Topic: iBay Security

[Bud]

sme team

i have created an ibay called " central "
for the option " Group " i have placed certain users that need to have access to the info eg: " managers group "
for the option " Public access via web or anonymous ftp " i have set this to " Entire Internet (password required) "

i have copied files from a html web template to " /home/e-smith/files/ibays/central/html "

i enter the url in my browser: http://smeserver/central/
my problem is that no matter what user name and password i use the users cannot get access to the web template to be used as it keeps on saying that i have entered the incorrect user name and or password. this is the error code i am getting

Authorization Required

This server could not verify that you are authorized to access the document requested. Either you supplied the wrong credentials (e.g., bad password), or your browser doesn't understand how to supply the credentials required.

please help 

[janet]

Bud

i have copied files from a html web template to " /home/e-smith/files/ibays/central "
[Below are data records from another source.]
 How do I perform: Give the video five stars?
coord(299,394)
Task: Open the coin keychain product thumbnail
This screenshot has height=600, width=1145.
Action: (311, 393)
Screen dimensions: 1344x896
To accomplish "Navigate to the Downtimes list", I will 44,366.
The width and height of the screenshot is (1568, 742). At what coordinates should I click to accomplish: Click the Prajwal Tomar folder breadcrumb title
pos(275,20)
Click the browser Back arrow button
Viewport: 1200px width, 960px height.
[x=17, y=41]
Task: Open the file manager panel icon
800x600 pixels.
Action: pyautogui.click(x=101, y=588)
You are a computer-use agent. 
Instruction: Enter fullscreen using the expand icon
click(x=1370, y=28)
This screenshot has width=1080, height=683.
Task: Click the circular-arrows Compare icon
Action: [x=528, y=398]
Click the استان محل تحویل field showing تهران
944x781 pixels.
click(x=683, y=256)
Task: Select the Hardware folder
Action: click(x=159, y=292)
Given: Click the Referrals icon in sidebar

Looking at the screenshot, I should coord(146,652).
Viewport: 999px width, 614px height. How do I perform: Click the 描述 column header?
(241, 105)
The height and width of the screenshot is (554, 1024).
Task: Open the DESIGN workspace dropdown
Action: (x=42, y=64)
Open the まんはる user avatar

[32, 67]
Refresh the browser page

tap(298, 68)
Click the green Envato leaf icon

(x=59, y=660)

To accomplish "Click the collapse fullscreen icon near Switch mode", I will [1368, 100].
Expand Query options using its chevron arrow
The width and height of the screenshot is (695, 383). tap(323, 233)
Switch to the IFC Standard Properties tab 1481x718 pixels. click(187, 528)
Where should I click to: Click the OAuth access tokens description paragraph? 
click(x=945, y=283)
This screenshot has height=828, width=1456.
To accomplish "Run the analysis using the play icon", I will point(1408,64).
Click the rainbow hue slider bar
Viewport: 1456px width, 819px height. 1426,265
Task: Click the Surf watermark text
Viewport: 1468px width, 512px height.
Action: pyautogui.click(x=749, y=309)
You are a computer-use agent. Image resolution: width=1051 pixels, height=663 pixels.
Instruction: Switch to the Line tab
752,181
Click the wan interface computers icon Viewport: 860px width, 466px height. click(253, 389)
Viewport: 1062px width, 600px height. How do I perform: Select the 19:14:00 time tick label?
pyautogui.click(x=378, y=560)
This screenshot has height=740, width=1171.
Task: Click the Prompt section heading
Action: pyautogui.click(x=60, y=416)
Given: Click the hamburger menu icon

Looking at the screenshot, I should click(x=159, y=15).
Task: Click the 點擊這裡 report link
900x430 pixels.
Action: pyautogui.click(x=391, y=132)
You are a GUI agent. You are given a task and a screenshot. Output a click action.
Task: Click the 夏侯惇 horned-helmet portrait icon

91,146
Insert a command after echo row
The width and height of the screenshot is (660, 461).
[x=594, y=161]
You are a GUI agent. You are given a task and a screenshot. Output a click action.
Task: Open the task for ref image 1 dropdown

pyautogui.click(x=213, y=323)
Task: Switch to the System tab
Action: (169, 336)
All web content in an ibay should typically be placed in the ibay's html folder ie
/home/e-smith/files/ibays/central/html/

[Bud]

mary

thanks for your reply

sorry i made a typo there.

the files are inside " /home/e-smith/files/ibays/central/html "

i am still having a user name password problem when trying to access the html web application: http://smeserver/central

any ideas?

[Jeppe Fugl]

http://wiki.contribs.org/SME_Server:Documentation:Administration_Manual:Chapter14

Note:
If you select Password Required, users who connect to the i-bay via FTP or HTTP will be prompted to supply that particular i-bay's username and password. The user name is always the name of the i-bay and the password is whatever the administrator assigns to that i-bay - not the individual user's password. Note that, as with user accounts, i-bay accounts are locked out by default. If a password is required, users will not be able to access the i-bay until the administrator sets the password.

In my world this is not smart, but thats the way it is designed. I believe there have been several discussions about this.

Best Regards,
Jeppe

[Bud]

Jeppe Fugl

thanks for the info. now i understand

net very smart is it. but still works

thanks again

[janet]

Bud

net very smart is it. but still works

It is as is designed and as detailed in the manual ie user/group control is for ftp & local network sharing, not web access.

See this contrib for added functionality, smeserver-remoteuseraccess-1.2-33.el4.sme.noarch.rpm
yum install --enablerepo=smecontribs smeserver-remoteuseraccess

Search the forums on smeserver-remoteuseraccess for usage info ie you can jail a user to only access a certain ibay after they login. Also check the dungog.net wiki.